INFORMATION GIVEN –
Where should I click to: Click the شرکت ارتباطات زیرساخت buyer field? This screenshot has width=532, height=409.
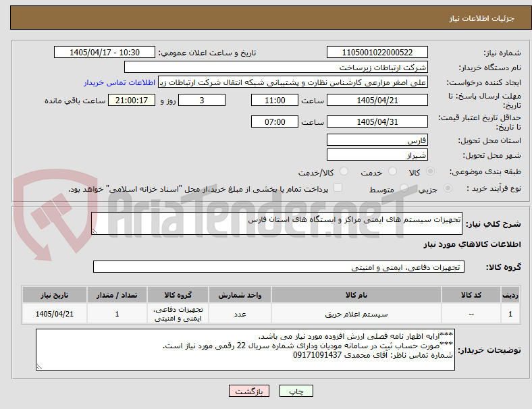[x=276, y=67]
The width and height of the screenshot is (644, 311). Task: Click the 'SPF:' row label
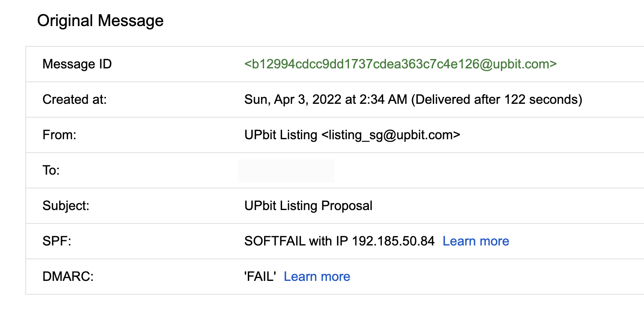57,241
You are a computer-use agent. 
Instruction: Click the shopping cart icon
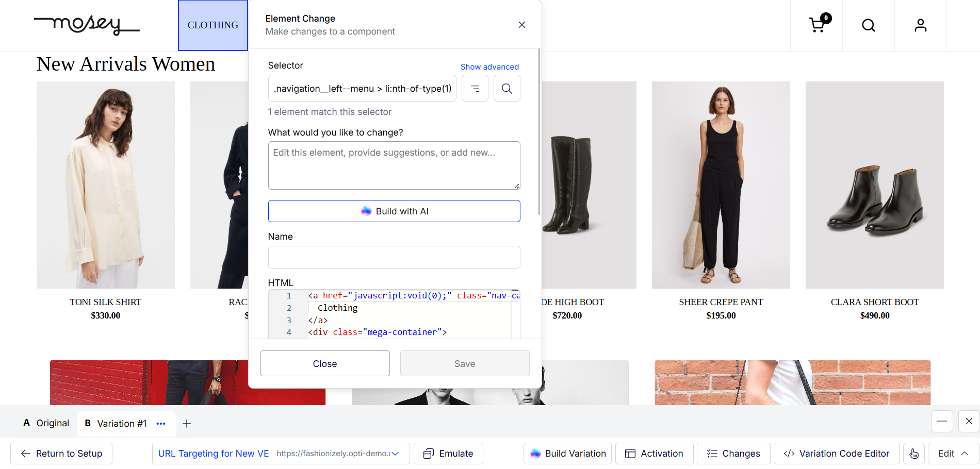coord(817,25)
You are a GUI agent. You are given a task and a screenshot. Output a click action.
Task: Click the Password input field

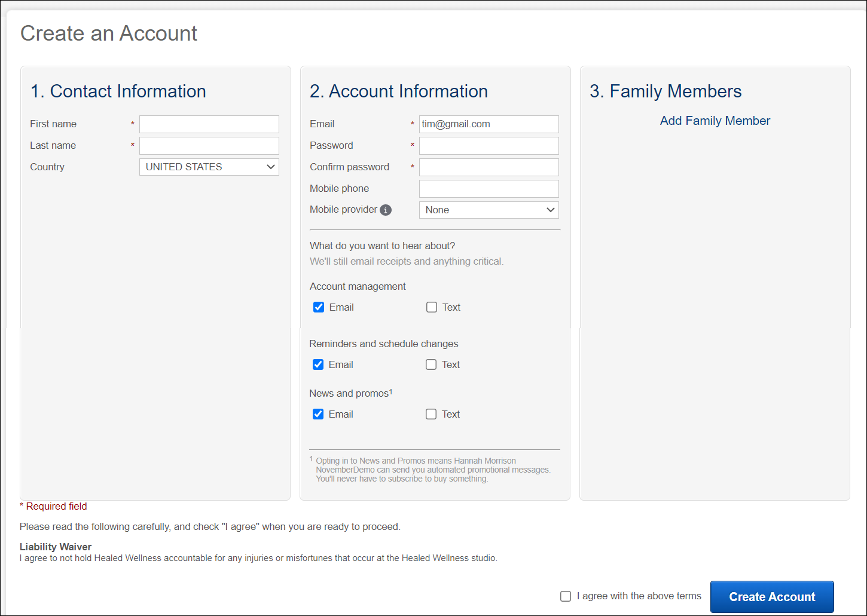click(x=489, y=145)
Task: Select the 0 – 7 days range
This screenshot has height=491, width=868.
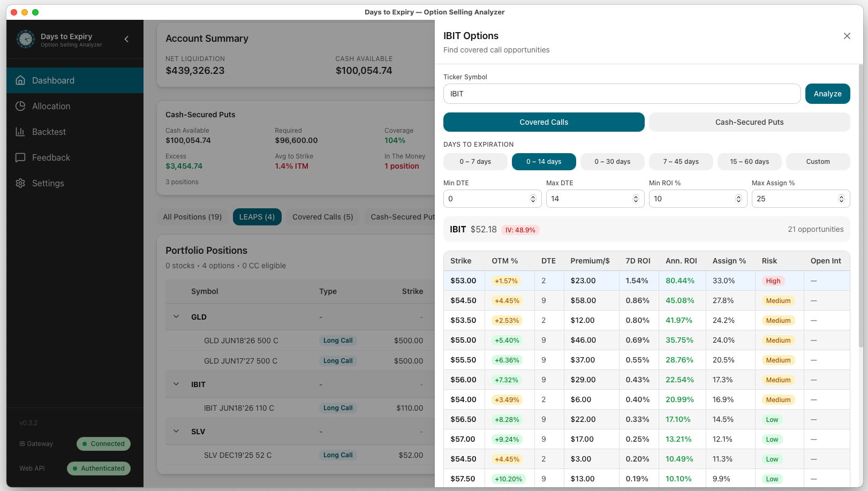Action: [475, 162]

WHAT IS BEING ASKED – Only the lines above that include the word "agent" belong in the answer; copy each one.

SOLUTION TO THIS PROBLEM –
You are a computer-use agent. 
You are a GUI agent. You are given a task and a screenshot. Output a click action.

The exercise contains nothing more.